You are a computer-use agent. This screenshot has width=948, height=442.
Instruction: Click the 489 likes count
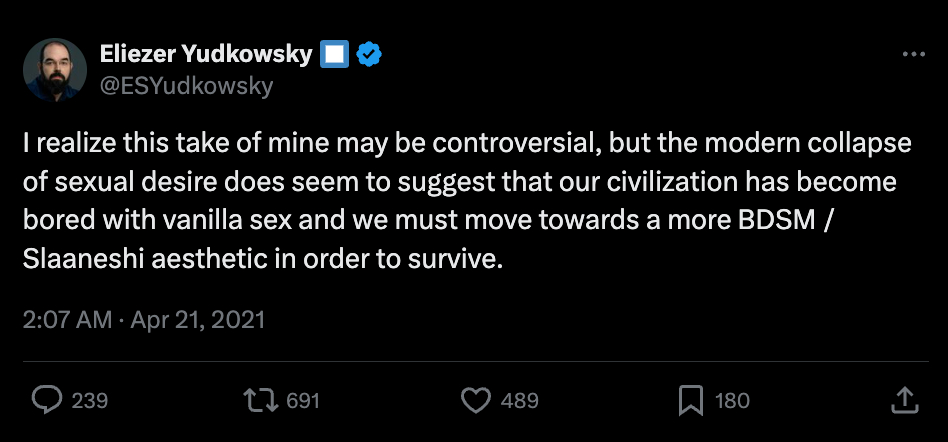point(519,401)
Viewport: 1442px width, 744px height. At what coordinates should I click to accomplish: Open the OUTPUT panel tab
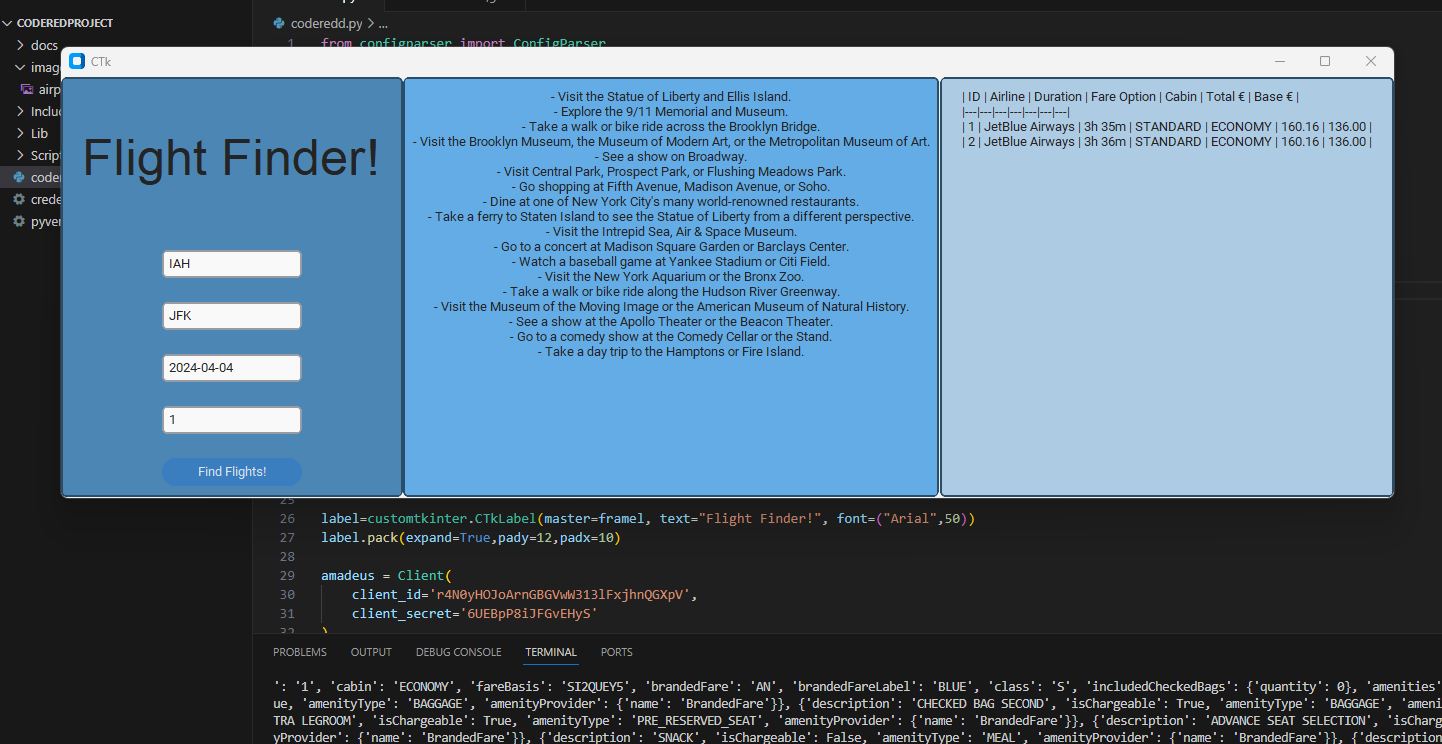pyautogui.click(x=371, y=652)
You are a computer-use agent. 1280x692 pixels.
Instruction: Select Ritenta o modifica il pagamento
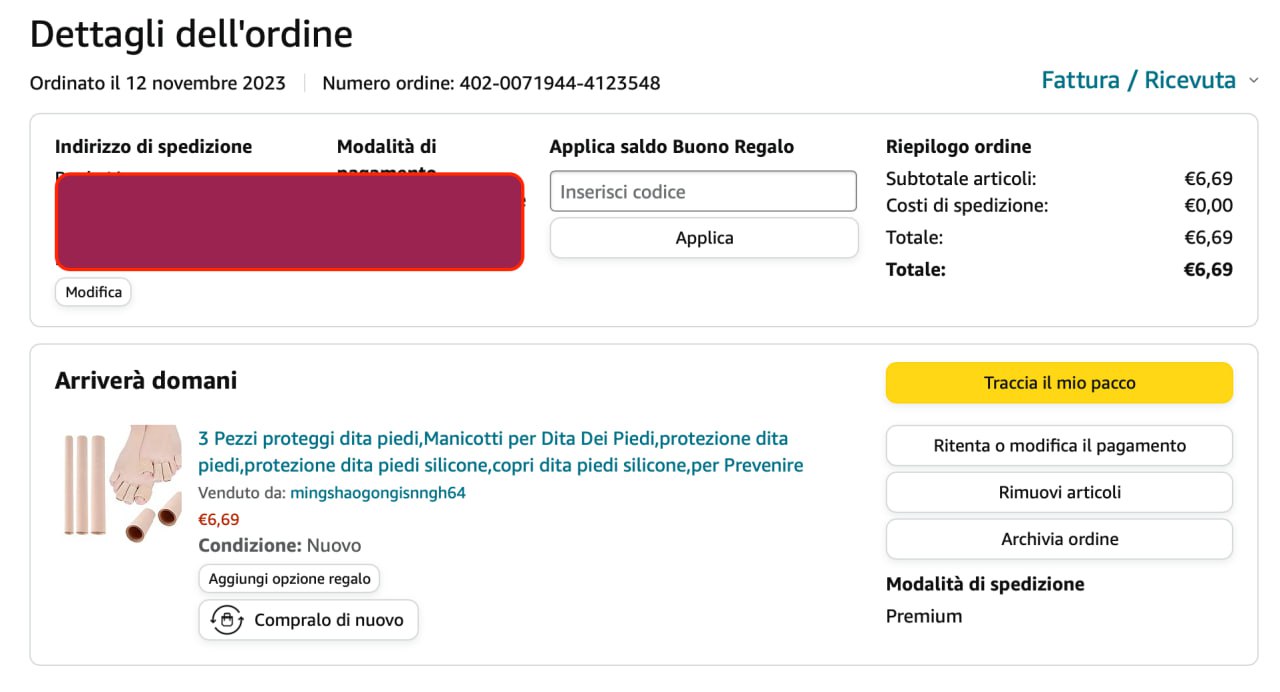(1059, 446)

* * *

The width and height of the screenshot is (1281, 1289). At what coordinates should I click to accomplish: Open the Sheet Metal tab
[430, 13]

### Requirement
Scan the data for the string "computer" and copy each line in which it occurs.

### Answer to the problem
You are a computer-use agent. This screenshot has width=948, height=442.
You are a computer-use agent. 1280x692 pixels.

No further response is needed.